David said, “The LORD, the God of Israel, has given rest to his people, and he dwells in Jerusalem forever. And so the Levites no longer need to carry the tabernacle or any of the things for its service”… For their duty was to assist the sons of Aaron for the service of the house of the LORD, having the care of the courts and the chambers, and cleansing of all that is holy, and any work for the service of the house of the God. Their duty was also to assist with the showbread, the flour for the grain offering, the wagers of unleavened bread, the baked offering, the offering mixed with oil, and all measures of quantity or size. And they were to stand every morning, thanking and praising the LORD on Sabbaths, new moons, and feast days, according to the number required of them, regularly before the LORD (1 Chronicles 23:25-31).
As the years passed, the priests’ roles changed. Originally, they were responsible for carrying God’s tent through the desert; now that had God set up a home for his people in Jerusalem, their job changed. They maintained the courts and the chambers. Soon, they would keep up the temple. Most importantly, they would “stand every morning, thanking and praising the LORD.” We should respect and learn from this, the recognition that God deserves continual praise, that we should figure out how to make sure He gets it.

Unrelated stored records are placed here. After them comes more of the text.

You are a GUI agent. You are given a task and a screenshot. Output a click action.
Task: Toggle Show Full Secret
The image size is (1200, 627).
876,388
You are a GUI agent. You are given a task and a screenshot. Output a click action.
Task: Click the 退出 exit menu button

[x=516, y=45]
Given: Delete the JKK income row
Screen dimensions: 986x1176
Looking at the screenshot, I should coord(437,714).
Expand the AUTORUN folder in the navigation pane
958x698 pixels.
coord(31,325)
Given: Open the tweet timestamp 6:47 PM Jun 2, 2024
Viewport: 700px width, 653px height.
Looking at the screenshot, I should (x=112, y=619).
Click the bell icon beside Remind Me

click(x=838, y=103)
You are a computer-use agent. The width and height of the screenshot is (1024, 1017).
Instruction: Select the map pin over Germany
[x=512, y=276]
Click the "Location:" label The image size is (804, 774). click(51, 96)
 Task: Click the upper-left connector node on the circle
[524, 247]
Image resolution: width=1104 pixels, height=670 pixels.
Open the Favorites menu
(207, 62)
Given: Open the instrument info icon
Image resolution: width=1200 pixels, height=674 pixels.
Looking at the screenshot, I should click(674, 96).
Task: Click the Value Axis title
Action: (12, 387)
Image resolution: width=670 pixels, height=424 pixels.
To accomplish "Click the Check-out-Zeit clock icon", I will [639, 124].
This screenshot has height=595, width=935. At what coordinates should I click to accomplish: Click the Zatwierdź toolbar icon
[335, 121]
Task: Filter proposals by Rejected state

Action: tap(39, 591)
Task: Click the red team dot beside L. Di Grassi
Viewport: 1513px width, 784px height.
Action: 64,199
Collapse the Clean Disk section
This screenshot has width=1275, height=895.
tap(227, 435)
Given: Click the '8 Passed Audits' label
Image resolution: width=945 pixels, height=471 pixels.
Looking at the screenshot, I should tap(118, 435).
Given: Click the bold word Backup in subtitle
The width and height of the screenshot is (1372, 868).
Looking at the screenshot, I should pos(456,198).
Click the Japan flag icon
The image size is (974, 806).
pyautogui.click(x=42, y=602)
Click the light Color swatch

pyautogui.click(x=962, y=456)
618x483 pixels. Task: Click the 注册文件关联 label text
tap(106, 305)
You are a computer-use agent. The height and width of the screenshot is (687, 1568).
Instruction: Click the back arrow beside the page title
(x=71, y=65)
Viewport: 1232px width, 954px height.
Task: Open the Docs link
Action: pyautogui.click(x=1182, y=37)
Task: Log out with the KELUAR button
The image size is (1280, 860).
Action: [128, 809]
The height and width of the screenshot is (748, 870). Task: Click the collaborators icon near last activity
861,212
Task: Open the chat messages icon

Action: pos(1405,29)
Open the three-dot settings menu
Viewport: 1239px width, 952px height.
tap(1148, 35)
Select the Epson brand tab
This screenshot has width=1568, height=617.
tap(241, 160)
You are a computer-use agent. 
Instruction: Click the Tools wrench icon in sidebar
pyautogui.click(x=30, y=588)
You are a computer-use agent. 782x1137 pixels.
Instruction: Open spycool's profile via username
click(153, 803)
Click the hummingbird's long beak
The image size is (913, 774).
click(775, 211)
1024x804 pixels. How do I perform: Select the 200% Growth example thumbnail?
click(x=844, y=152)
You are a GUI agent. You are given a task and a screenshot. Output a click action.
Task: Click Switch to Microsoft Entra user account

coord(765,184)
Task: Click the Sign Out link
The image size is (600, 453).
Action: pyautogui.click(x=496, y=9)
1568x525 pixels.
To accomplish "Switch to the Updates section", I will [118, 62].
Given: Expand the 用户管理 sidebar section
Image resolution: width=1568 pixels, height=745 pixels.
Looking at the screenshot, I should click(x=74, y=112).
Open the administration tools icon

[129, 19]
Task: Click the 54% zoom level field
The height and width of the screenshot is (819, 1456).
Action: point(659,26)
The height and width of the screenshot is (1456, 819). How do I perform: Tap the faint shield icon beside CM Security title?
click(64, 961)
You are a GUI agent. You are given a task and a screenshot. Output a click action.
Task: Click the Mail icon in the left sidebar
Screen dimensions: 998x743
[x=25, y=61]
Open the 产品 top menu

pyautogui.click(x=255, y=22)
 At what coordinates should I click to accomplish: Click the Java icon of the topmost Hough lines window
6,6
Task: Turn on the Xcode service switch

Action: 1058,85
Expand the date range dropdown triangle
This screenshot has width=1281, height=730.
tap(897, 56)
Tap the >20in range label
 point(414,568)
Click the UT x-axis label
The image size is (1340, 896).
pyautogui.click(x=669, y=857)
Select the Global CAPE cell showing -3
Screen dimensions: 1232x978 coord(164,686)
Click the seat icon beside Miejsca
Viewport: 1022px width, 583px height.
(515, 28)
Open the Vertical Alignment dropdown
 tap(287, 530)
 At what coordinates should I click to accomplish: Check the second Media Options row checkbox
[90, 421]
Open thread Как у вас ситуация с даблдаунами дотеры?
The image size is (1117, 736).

When I tell people in the Northeast (barbers or seat mates, for example) that I’m in seminary, they typically ask if I’m going to be a priest. I often say something like “Basically, though as a protestant I’ll be called a ‘pastor.'” There is a difference, though, and it does matter. Roman Catholic priests have some similarities to the Israelite priests that Protestant pastors do not take on. Like the Israelite priests, I respect and learn from my Roman Catholic brothers, but I would not take on that office myself.
Like the Israelite priests, the Roman Catholic priest is responsible to lift up an offering to God, the mass, each day. They consider the mass the body and blood of Jesus Christ because they believe it is Jesus’ sacrifice (not essentially their sacrifice) that pleases God; they believe it is Jesus’ sacrifice that pleases God, so they consider the mass they lift to be the body and blood of Jesus Christ. They recognize that God deserves continual praise, and they make sure that He gets it, through the mass that the priests perform.
However, there’s a verse in Hebrews that suggests the leaders of God’s people now have a different role:
And every priest stands daily at his service, offering repeatedly the same sacrifices, which can never take away sins. But when Christ had offered for all time a single sacrifice for sins, he sat down at the right hand of God, waiting from that time until his enemies should be made a footstool for his feed. For by a single offering he has perfected for all time those who are being sanctified…
Therefore, brothers, since we have confidence to enter the holy places by the blood of Jesus, by the new and living way that he opened for us through the curtain, that is, through his flesh, and since we have a great high priest over the house of God, let us draw near with a true heart in full assurance of faith, with our hearts sprinkled clean from an evil conscience and our bodies washed with pure water. Let us hold fast the confession of our hope without wavering, for he who promised is faithful. And let us consider how to stir up one another to love and good works, not neglecting to meet together, as is the habit of some, but encouraging one another, and all the more as you see the Day drawing near (Hebrews 10:11-14, 19-25).
When Hebrews says “us” and “one another,” I believe it’s talking about all of us. All of us are to draw near to God, all of us are to stir one another up to love and good works, all of us are to encourage one another. This is how we praise God, how all of us take part in the praise God deserves. All of us are to “continually offer up a sacrifice of praise to God, that is, the fruit of lips that acknowledge his name” (13:15).
The devotion of the Israelite priests and the Roman Catholic priests should remind us that God’s praise is more important than we likely remember on a day to day basis. We are responsible to make sure that God is praised every day, but thanks to Jesus we can give that praise. Because of Jesus, we must not delegate that praising to chosen clerics; because we can each praise God, we are each responsible to praise God. We are each responsible to praise God, and thanks to Jesus we can.
Christ is not an agitator. He offers no new, intense experiences. He does not sell anything. He is, and that is all–like a flower on the restaurant table in the midst of the smoke and the talk. This is not what everybody else is promising today. In the advertisements, in the porno papers, in the new spiritual movements the message is clear–we have exactly what you have been looking for! Here is the answer to all your questions! We’ll straighten out the mystery of life for you! This simplification turns everyone into nothing more than a shallow consumer. Christ is not for consumption but for worship (David Wells, Turning to God, p.128).